_Short exercise_. In the blog post on user-defined numerical types, list each distinct function name beginning with "get_" that appears in its code samples.

_Extract_.
Considering user-defined numerical types

Originally from: https://c3.handmade.network/blog/p/8635-considering_user-defined_numerical_types

Recently, I did some work on the math libraries for C3. This involved working on vector, matrix and complex types. In the process I added some conveniences to the built in (simd) vector types. One result of this was that rather than having a Vector2 and Vector3 user defined type, I would simply add methods to float[<2>] and float[<3>] (+ double versions). This works especially well since + - / * are all defined on vectors.

In other words, even without operator overloading this works:

float[<2>] a = get_a();
float[<2>] b = get_b();
return a + b;

Seeing as a complex number being nothing other than a vector of two elements, it seemed interesting to implement the complex type that way, and get much arithmetics for free.

Just making a complex type a typedef of float[<2>] has problems though. Any method defined on the complex type would be defined on float[<2>]!

define Complex = float[<2>]; // Type alias
// Define multiply
fn Complex Complex.mul(Complex a, Complex b) 
{
    return {
        a[0] * b[0] - a[1] * b[1], 
        a[1] * b[0] + b[1] * a[0] 
    };
}
...
float[<2>] f = get_f();
f = f.mul(f); // Accidentally get the Complex version!

Distinct types

Now C3 has the concept of "distinct" types. That is, a type which is in practice identical to some type, but has a different name and will not be implicitly cast into the other. For example, I can write define Id = distinct int and have the compiler complain if an int rather than an Id is used.

This is similar to the C trick of wrapping a type in a struct, but without the inconvenience of that method.

This solves our problem form from before:

define Complex = distinct float[<2>]; // Distinct type
fn Complex Complex.mul(Complex a, Complex b) 
{
    return {
        a[0] * b[0] - a[1] * b[1], 
        a[1] * b[0] + b[1] * a[0] 
    };
}
float[<2>] f = get_f();
Complex c = get_c();
c = c.mul(c); // Works.
f = f.mul(f); // Compile time error!

_Records provided_.
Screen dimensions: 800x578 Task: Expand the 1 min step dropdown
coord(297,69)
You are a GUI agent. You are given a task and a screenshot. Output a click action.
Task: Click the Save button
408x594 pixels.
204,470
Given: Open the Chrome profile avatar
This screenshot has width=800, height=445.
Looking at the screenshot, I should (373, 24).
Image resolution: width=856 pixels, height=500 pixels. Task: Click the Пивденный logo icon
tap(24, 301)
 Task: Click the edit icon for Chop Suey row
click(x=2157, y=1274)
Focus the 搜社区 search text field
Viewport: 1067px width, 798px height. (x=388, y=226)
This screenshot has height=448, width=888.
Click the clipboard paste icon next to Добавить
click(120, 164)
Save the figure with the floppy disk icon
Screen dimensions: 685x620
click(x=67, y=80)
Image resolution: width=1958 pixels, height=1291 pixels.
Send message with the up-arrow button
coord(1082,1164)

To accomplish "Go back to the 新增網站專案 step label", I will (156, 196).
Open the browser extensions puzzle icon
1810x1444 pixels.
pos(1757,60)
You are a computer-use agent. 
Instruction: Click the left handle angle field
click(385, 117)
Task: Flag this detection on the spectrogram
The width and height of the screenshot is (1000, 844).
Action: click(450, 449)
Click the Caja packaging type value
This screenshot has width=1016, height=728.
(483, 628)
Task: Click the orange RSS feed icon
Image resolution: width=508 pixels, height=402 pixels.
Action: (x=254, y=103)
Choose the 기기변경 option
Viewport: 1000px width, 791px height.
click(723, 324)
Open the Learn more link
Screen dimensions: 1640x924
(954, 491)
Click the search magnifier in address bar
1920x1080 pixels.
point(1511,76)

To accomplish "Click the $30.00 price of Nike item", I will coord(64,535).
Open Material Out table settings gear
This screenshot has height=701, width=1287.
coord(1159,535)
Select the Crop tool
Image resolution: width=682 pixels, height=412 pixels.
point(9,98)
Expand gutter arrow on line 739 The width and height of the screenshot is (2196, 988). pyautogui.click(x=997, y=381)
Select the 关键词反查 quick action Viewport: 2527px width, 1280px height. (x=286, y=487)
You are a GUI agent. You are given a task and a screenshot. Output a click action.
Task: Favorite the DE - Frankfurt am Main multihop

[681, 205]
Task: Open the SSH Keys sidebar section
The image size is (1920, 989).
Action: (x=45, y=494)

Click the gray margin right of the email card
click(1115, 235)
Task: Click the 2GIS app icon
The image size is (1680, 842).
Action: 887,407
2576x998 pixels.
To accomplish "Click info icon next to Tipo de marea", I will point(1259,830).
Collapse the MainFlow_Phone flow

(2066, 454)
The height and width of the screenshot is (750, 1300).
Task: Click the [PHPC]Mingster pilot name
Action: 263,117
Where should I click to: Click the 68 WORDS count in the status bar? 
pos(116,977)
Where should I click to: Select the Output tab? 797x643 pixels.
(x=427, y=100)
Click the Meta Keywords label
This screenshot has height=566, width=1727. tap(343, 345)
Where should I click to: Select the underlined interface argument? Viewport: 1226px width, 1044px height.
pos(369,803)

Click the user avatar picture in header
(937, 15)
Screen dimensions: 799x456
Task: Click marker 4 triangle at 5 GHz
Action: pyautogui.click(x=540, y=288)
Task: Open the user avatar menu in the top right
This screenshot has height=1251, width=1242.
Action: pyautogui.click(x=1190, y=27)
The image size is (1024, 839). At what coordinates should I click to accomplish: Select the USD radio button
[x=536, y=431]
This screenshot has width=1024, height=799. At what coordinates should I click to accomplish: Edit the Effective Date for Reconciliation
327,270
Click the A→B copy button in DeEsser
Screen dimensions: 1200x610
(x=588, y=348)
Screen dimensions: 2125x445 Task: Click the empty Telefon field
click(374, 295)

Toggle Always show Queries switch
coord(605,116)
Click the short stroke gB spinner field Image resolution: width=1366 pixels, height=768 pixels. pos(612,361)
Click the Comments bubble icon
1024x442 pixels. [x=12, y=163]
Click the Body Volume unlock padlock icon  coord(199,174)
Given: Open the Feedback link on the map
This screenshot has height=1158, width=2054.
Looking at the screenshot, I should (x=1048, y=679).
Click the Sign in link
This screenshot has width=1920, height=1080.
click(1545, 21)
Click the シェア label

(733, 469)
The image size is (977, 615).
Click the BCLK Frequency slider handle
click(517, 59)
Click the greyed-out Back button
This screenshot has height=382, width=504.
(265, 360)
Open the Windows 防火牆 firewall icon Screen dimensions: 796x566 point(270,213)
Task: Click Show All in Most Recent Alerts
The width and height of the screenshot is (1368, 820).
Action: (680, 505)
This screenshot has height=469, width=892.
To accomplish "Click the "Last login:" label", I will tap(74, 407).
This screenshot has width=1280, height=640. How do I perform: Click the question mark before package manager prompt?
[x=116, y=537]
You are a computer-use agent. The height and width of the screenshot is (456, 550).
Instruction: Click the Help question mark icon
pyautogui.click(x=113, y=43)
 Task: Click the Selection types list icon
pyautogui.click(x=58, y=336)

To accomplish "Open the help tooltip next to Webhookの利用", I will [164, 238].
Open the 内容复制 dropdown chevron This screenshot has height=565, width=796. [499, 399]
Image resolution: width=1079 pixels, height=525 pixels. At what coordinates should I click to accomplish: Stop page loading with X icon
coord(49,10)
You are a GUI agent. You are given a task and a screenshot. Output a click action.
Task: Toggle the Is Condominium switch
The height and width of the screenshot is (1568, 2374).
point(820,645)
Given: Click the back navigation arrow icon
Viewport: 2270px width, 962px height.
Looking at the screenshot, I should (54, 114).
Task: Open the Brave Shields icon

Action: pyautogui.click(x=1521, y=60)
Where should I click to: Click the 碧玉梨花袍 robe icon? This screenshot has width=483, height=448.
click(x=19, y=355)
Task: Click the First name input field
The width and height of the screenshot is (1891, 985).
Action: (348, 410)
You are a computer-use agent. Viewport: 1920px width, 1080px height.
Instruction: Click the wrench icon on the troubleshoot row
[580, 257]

_Written reply_. get_a, get_b, get_f, get_c